[Screenshot pointing data]

____________

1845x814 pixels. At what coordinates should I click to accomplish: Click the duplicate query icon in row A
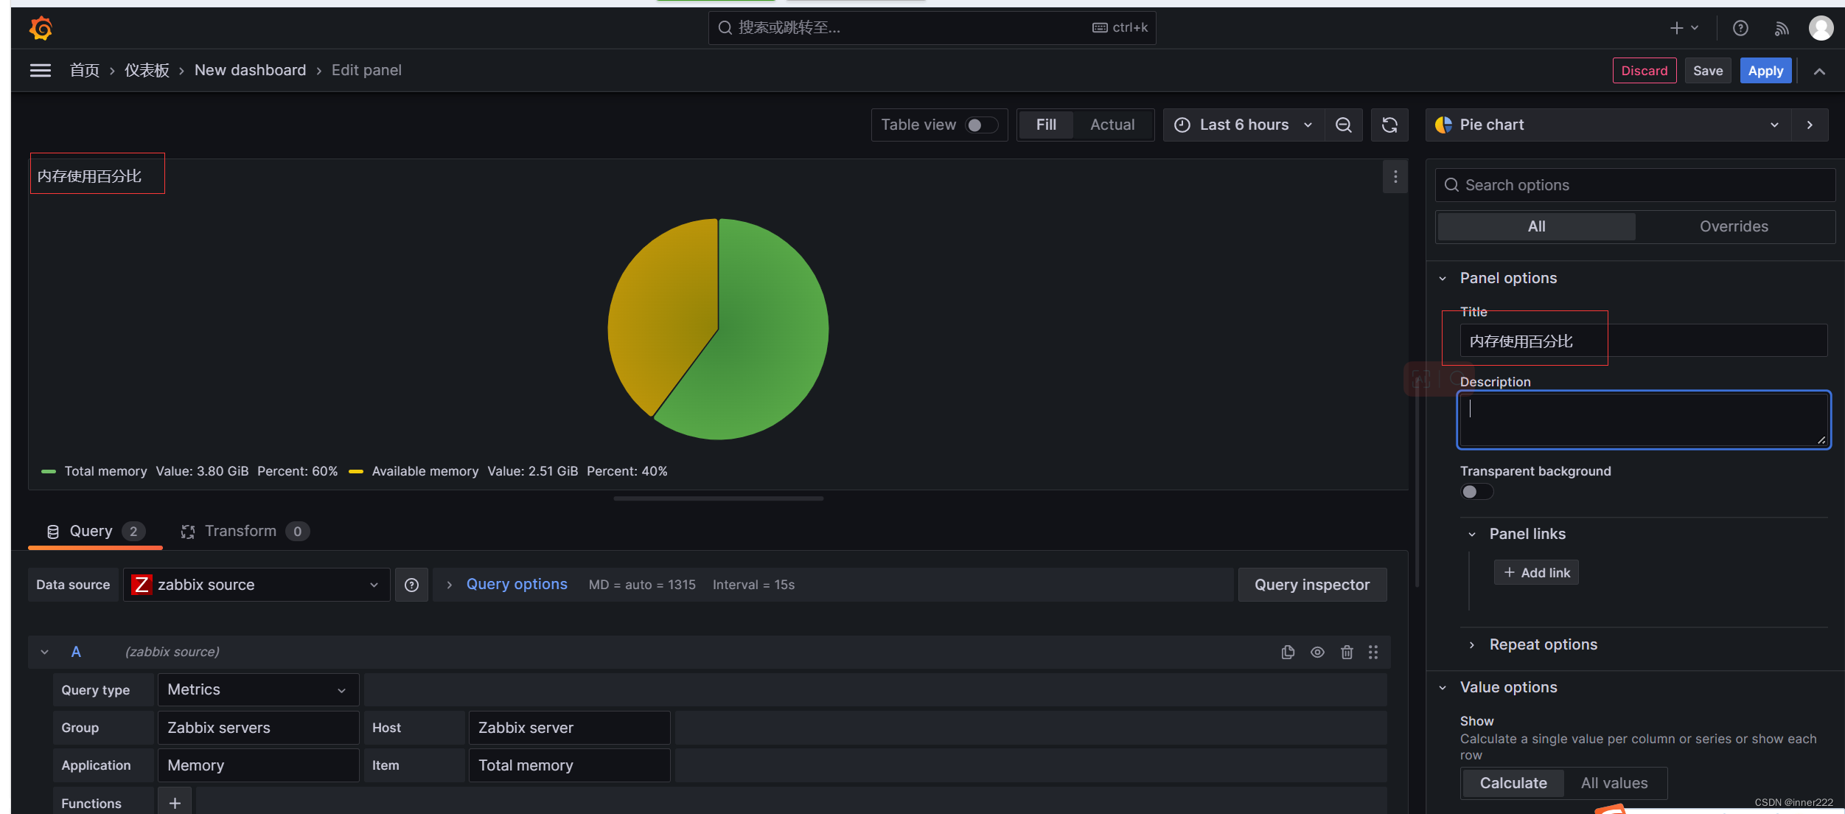(x=1288, y=652)
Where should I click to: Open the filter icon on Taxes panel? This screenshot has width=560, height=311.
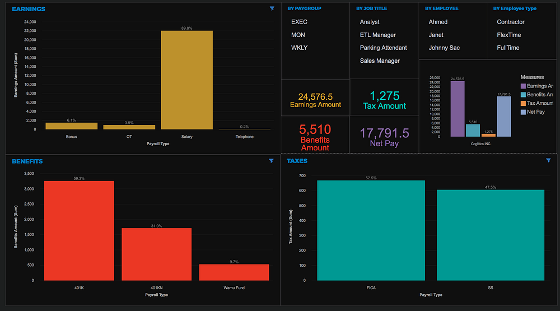[548, 161]
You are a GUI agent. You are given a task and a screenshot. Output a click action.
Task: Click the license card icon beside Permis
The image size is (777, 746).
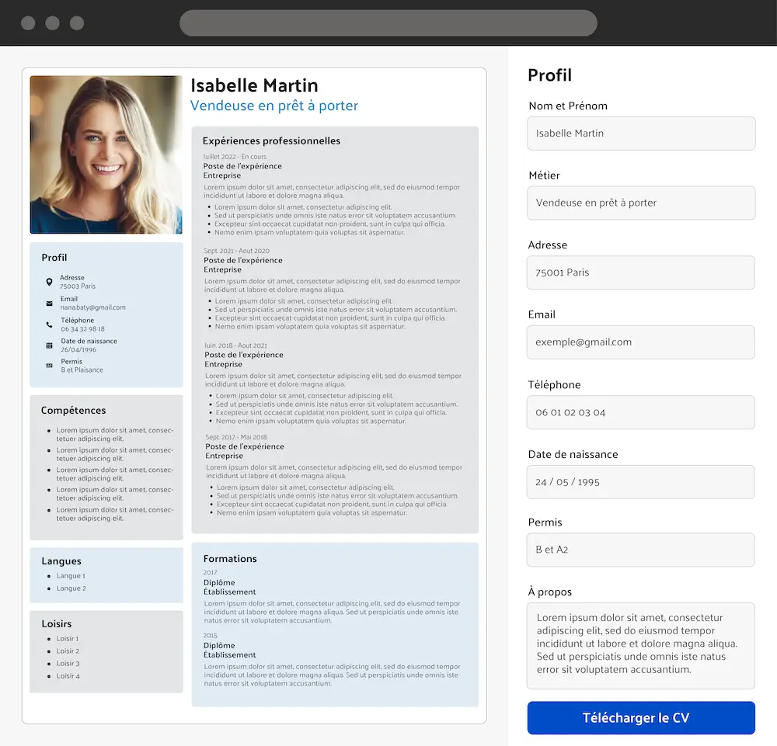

____________

Work to complete
Print all of the data above word for word, but leave out the pictures.

Task result
1845x814 pixels. At what coordinates should I click to accomplish: Click the duplicate query icon in row A
(x=1288, y=652)
Where should I click to: Open the filter icon on Taxes panel? This screenshot has width=560, height=311.
[548, 161]
You are a GUI agent. You are given a task and a screenshot. Output a click action.
Task: Click the license card icon beside Permis
The image size is (777, 746).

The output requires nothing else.